With few of the traditional indicators pointing to a recession, this could be just the time investors should start preparing for ... a recession.
Under ordinary circumstances, factors such as liquidity, the yield curve, gross domestic product growth, and fiscal and monetary stimulus would be key indicators to suggest the direction in which the economy is heading.
However, these are not ordinary times, and Jim Paulsen, chief investment strategist at Wells Capital Management, is warning clients that the chances of an economic shock are growing:
Policy officials, economists and investors have become conditioned by the post-war experience that recessions simply don't happen until economic policies turn restrictive Not before interest rates rise, the yield curve inverts and not until the Federal Reserve drains the punch bowl and the money supply slows.
However, the predictive relationships between traditional economic policies and future economic growth have weakened considerably in recent years raising the risk of an "unexpected recession."
Indeed, the indicators would suggest that while the U.S. is not growing at anything near a robust pace, the threat of a recession seems at least diminished.
GDP continues to hold in, with the full-year growth rate likely to be in the low 2 percent range. M-2, which is a measure the Federal Reserve uses to gauge the flow of money, is increasing at a 7.4 percent quarterly pace and 6.2 percent annualized.
The yield curve, or the difference between government debt yields of different maturities, remains expansionary. Both fiscal policy, thanks to government deficit spending, and monetary policy, with zero interest rates, are accommodative by historical standards.
Yet, Paulsen points out, some traditional relationships have broken down.
With inflation at least comparatively muted since the late 1970s and early 1980s, the direct correlation between the stock market and bond yields as well as high levels of fiscal and monetary accommodation with nominal GDP growth have come apart. The Fed, for instance, has injected $4.5 trillion through its quantitative easing program, but it has yet to get anything more than below-trend growth and the worst recovery since the Great Depression.
In essence, there's no assurance that a rising stock market, cheap money and huge levels of national debt will pave the way for future growth.
Most of the gauges used during the post-war era to weigh recession risk have lost their predictive abilities in recent years. Should anyone feel confident in low recession risk today because money supply growth is strong, the yield curve is positively sloped, yields are low and fiscal deficit spending is still positive?

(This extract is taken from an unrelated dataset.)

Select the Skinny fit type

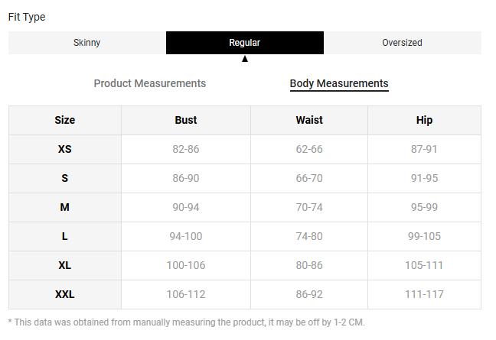tap(86, 43)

...Indeed, based on the correlation coefficients since 1997, the rapid pace of money growth and the decline in bond yields during the last year should increase concerns about a potential recession.

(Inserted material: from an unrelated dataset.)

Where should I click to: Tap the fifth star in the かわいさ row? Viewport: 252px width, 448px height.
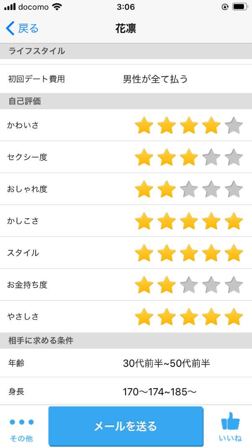(x=234, y=125)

Paulsen said he is not forecasting a recession, but does believe the risk is rising and investors should begin adjusting their portfolios toward slower growth. He points out that the recovery is in its seventh year, earnings growth is slowing and market valuations are "high."

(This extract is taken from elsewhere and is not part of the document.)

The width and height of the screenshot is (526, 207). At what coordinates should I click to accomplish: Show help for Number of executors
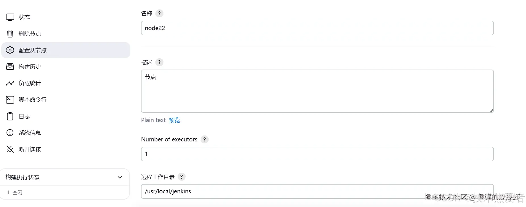[204, 139]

Plus, the economy is about to enter uncharted waters, with the Federal Reserve preparing to raise interest rates after keeping its target funds rate near zero for the past seven years.
This recovery has been unique in the post-war experience. No one seems to understand what is driving economic growth (and why, for example, massive economic policy stimulus has not quickened the pace of economic growth) or what may end this recovery.
This recovery has been chronically surprising, inexplicable and disappointing. Would it be shocking if it ended abruptly and without conventional warning?